The University has gone out of its way to make life difficult for these beleaguered, underslept, and already-hungry student protesters. The administration’s relentless refusal to allow students to set up tents as protection from the elements is predicated on a feeble and ad hoc rule executed on Wednesday, April 24, the day the administration caught wind of a leaked plan to establish a camp on Thursday, April 25. Furthermore, the administration’s fiat declared that anyone who engaged in an “encampment, occupation, or other unlawful disruptive conduct” would, after one warning, “be arrested and immediately barred from campus.” This is a draconian act, even by the standards of an elite hierarchical private institution such as ours.

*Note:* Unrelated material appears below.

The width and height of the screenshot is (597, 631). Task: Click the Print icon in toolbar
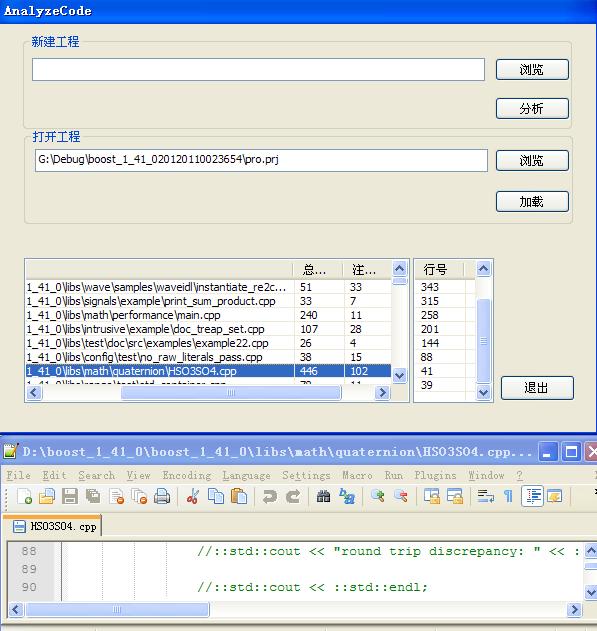click(x=162, y=496)
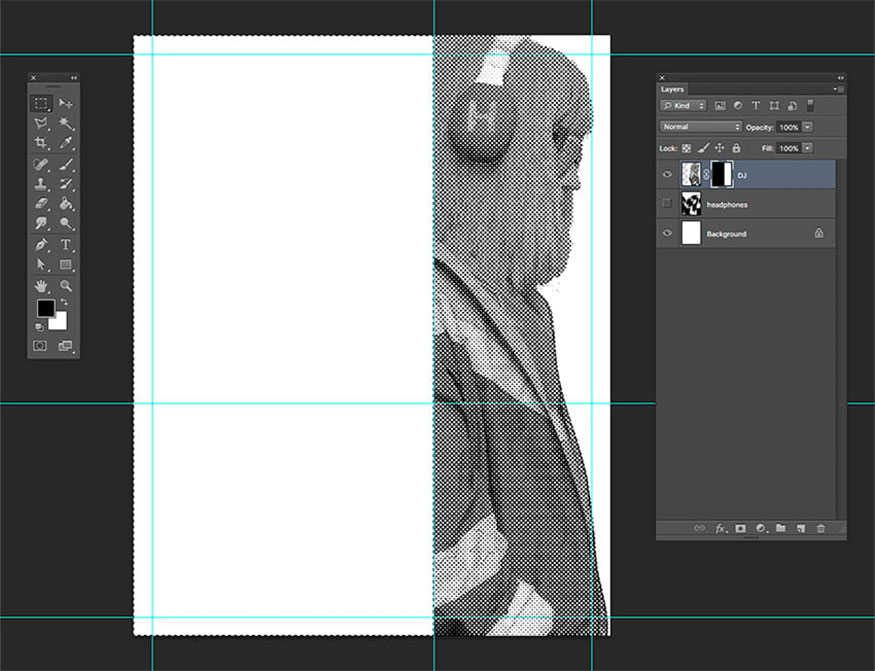
Task: Switch to the Hand tool
Action: pyautogui.click(x=41, y=286)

Meanwhile, our students — and, now, our hunger-striking students as well — have had to contend with rain and cold weather as well as multiple threats of vandalism and property damage by counter-protesters. Students are not allowed to sleep at the encampment, and those who do fall asleep may be subject to arrest. On the morning of Tuesday, May 7, Public Safety officers removed a tarp students were using to shelter from cold, rain, wind, and — at other moments — extreme heat. This confiscation was justified on the grounds that student protesters are not allowed to erect a “structure” at the encampment, even though the definition of what constitutes a structure was never provided. Earlier, on Sunday, May 5, two belligerent actors vandalized the Princeton hunger strikers’ encampment. We pray nothing further happens to our peaceful student protesters.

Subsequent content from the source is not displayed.